**Challenges**
1. Duplicate the agreement excerpt from "12.      Laws Affecting" up to and including "of Internet electronic commerce.".
2. According to the agreement excerpt, the laws of which jurisdiction govern the agreement?
3. Write the next part of the agreement excerpt, picking up after its final sentence.

**Selected extract**

= = = = =

This agreement shall be governed and construed in accordance with the laws of the United Kingdom (England and Wales). The parties agree that if any part, term, or provision of this Agreement shall be found illegal or in conflict with any valid controlling law, the validity of the remaining provisions shall not be affected thereby.

12.      Laws Affecting Electronic Commerce

From time-to-time governments enact laws and levy taxes and tariffs affecting Internet electronic commerce. The client agrees that the client is solely responsible for complying with such laws, taxes, and tariffs, and will hold harmless, protect, and defend the ‘Developer’ and its subcontractors from any claim, suit, penalty, tax, or tariff arising from the client’s exercise of Internet electronic commerce.

= = = = =

**Information provided**
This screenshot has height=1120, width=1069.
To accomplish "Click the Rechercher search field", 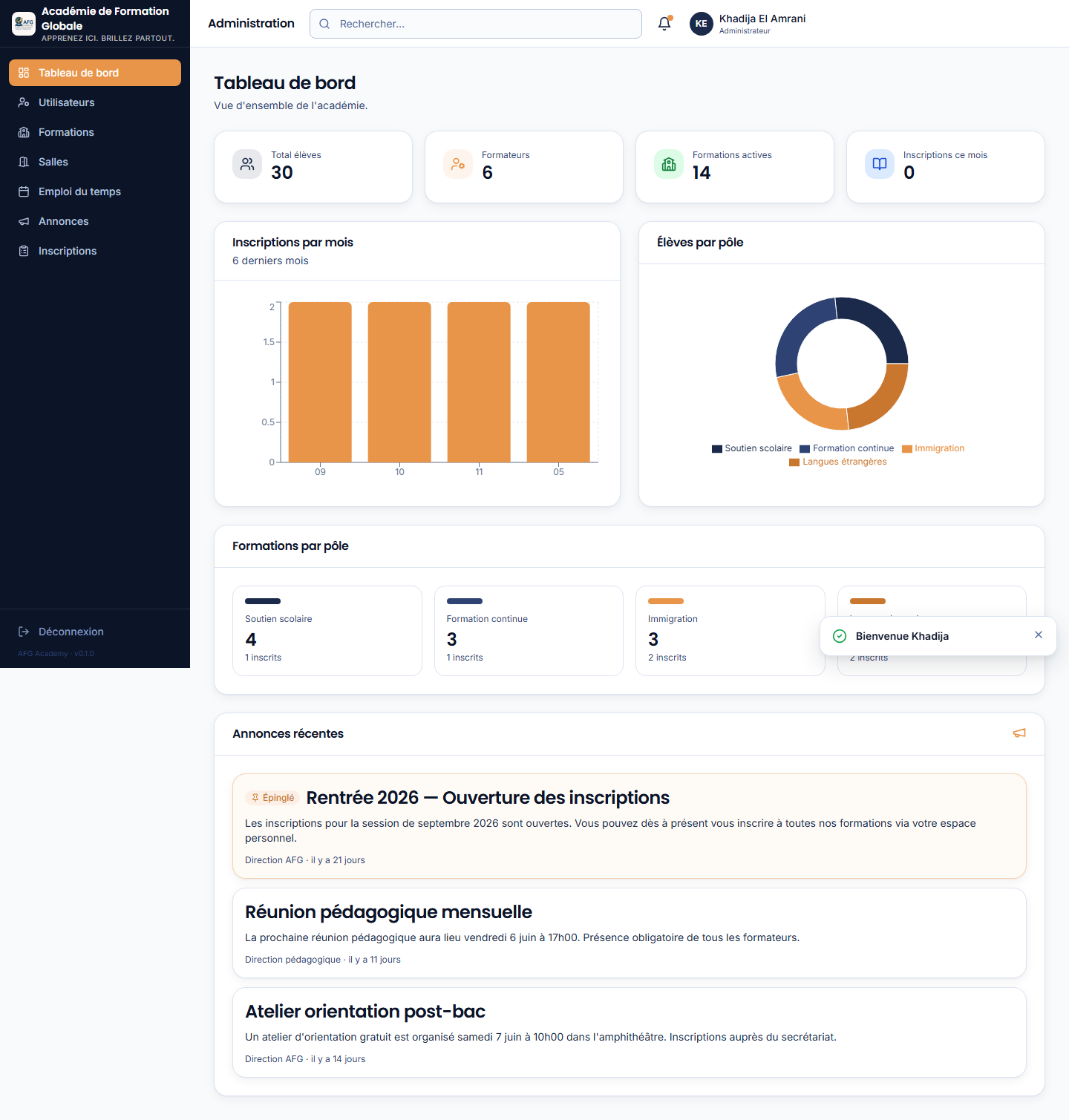I will [x=476, y=24].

= = = = =

**Results by task**
1.
12.      Laws Affecting Electronic Commerce

From time-to-time governments enact laws and levy taxes and tariffs affecting Internet electronic commerce. The client agrees that the client is solely responsible for complying with such laws, taxes, and tariffs, and will hold harmless, protect, and defend the ‘Developer’ and its subcontractors from any claim, suit, penalty, tax, or tariff arising from the client’s exercise of Internet electronic commerce.

2. The laws of the United Kingdom (England and Wales).

3.
13. Disputes

If a dispute arises under this agreement, ‘Developer’ and ‘Client’ agree to first try to resolve it with the help of a mutually agreed-upon mediator in the following location: London, England. Any costs and fees other than attorney fees associated with the mediation will be shared equally.

If it proves impossible to arrive at a mutually satisfactory solution through mediation, ‘Developer’ and ‘Client’ agree to submit the dispute to binding arbitration at the following location: London, England under any existing Arbitration Association guidelines. Judgment upon the award rendered by the arbitration may be entered in any court with jurisdiction to do so.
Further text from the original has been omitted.